Starting at the top of the records, output every line through the one that contains "Select the 控球率", keeping each exactly as it appears.
*****
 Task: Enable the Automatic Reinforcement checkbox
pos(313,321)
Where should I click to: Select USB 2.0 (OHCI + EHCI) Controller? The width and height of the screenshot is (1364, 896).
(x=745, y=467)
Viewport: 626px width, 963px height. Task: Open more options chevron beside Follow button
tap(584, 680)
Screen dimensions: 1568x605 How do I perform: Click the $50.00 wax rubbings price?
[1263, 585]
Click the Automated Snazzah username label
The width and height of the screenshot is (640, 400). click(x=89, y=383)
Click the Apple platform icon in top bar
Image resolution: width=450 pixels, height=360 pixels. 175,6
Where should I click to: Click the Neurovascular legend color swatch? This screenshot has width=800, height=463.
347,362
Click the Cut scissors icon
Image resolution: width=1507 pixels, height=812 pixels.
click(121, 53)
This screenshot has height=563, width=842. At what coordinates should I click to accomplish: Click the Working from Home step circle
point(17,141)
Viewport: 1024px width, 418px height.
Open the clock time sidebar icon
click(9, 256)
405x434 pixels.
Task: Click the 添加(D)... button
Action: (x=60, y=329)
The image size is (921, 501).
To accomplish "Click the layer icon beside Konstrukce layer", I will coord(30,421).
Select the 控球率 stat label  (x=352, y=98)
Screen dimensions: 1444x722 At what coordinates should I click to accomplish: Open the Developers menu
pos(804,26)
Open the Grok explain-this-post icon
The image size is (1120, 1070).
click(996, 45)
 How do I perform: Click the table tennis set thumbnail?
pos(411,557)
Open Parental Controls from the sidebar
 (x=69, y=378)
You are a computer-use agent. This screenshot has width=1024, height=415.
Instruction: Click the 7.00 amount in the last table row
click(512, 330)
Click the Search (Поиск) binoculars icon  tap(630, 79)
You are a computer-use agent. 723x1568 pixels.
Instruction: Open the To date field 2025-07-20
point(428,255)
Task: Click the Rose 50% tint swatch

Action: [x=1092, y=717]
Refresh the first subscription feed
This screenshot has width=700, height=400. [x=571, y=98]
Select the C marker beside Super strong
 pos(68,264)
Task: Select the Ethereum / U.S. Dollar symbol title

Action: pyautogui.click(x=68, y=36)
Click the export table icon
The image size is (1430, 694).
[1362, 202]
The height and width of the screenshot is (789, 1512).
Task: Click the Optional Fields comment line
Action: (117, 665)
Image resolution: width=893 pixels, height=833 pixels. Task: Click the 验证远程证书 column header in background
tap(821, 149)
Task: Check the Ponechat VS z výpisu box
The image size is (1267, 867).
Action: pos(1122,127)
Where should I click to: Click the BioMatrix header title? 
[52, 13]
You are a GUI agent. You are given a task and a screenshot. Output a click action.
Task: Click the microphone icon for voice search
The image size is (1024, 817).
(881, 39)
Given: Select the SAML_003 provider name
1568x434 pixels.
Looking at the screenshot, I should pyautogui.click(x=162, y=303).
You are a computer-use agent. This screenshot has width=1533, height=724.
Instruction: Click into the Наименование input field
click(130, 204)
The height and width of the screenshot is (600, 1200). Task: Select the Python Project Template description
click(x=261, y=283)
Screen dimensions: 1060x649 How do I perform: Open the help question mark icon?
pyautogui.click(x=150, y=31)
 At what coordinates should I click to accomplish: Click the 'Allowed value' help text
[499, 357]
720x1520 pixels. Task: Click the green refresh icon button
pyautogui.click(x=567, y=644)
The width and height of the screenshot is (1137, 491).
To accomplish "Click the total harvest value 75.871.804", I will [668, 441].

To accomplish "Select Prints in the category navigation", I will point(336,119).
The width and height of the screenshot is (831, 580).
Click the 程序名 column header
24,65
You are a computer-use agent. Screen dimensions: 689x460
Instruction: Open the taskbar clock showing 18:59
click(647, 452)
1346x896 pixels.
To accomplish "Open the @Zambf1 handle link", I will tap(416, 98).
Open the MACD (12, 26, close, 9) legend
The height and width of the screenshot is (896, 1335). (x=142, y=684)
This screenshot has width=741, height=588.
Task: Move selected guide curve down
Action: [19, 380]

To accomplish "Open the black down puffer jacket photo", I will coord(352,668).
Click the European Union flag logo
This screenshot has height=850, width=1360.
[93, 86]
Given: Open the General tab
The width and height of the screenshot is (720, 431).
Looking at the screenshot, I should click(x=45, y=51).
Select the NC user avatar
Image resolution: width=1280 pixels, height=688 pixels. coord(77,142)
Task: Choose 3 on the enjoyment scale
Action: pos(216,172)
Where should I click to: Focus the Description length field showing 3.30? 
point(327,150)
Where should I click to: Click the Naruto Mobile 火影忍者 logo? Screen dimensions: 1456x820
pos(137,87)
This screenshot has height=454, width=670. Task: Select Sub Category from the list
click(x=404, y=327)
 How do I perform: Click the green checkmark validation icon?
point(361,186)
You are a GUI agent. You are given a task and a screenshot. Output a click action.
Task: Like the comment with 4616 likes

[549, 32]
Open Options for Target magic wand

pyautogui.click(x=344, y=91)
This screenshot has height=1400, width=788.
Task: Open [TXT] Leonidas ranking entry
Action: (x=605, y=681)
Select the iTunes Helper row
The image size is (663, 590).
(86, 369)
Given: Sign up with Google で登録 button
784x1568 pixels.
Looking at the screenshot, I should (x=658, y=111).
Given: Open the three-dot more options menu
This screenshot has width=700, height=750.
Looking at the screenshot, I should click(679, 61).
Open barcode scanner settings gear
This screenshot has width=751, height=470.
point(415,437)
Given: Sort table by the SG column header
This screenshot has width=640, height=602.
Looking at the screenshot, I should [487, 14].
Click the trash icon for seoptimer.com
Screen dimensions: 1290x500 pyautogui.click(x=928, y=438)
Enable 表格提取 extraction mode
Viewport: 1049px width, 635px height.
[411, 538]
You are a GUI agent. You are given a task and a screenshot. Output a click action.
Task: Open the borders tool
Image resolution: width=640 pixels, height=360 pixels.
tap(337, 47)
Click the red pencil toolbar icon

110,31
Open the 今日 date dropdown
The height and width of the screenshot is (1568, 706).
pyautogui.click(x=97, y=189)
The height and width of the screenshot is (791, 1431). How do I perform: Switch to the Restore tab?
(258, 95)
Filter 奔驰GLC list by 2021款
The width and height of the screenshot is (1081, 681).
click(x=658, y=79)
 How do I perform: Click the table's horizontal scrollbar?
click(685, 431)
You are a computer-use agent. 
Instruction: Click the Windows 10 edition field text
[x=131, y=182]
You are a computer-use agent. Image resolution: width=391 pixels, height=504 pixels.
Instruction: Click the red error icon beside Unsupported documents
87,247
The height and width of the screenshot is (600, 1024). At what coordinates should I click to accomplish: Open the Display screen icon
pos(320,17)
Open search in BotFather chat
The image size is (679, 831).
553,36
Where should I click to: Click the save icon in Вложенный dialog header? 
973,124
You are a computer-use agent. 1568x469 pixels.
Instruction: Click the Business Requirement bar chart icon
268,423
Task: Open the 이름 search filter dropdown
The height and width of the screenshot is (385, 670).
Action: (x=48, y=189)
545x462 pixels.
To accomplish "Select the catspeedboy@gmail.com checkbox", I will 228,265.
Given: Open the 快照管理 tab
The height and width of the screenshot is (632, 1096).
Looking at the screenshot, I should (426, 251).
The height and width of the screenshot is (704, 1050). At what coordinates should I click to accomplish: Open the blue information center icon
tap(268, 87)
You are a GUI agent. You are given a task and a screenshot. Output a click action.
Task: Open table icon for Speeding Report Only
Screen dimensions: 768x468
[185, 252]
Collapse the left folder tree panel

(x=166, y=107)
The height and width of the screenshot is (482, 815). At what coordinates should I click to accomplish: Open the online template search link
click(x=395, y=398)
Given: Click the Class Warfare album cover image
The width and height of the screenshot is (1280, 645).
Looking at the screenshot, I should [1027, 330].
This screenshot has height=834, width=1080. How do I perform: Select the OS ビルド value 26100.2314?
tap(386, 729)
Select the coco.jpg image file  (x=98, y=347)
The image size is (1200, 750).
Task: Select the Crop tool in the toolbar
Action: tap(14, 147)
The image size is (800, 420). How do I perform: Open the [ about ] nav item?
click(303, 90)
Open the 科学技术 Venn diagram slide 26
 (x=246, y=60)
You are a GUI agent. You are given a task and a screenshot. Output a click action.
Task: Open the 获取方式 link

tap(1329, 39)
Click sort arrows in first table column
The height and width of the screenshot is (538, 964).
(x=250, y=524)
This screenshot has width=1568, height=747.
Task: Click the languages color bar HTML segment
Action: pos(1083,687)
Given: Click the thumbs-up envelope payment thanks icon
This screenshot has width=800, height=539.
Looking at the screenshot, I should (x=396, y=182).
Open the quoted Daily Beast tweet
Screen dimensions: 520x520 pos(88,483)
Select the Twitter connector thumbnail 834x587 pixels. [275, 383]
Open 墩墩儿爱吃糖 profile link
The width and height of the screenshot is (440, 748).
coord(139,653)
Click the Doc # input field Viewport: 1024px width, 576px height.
*****
EXERCISE RESULT:
 Task: Enable the Automatic Reinforcement checkbox
pos(313,321)
Where should I click to: Select USB 2.0 (OHCI + EHCI) Controller? The width and height of the screenshot is (1364, 896).
(x=745, y=467)
Viewport: 626px width, 963px height. Task: Open more options chevron beside Follow button
tap(584, 680)
Screen dimensions: 1568x605 How do I perform: Click the $50.00 wax rubbings price?
[1263, 585]
Click the Automated Snazzah username label
The width and height of the screenshot is (640, 400). click(x=89, y=383)
Click the Apple platform icon in top bar
Image resolution: width=450 pixels, height=360 pixels. 175,6
Where should I click to: Click the Neurovascular legend color swatch? This screenshot has width=800, height=463.
347,362
Click the Cut scissors icon
Image resolution: width=1507 pixels, height=812 pixels.
click(121, 53)
This screenshot has height=563, width=842. At what coordinates should I click to accomplish: Click the Working from Home step circle
point(17,141)
Viewport: 1024px width, 418px height.
Open the clock time sidebar icon
click(9, 256)
405x434 pixels.
Task: Click the 添加(D)... button
Action: (x=60, y=329)
The image size is (921, 501).
To accomplish "Click the layer icon beside Konstrukce layer", I will coord(30,421).
Select the 控球率 stat label  (x=352, y=98)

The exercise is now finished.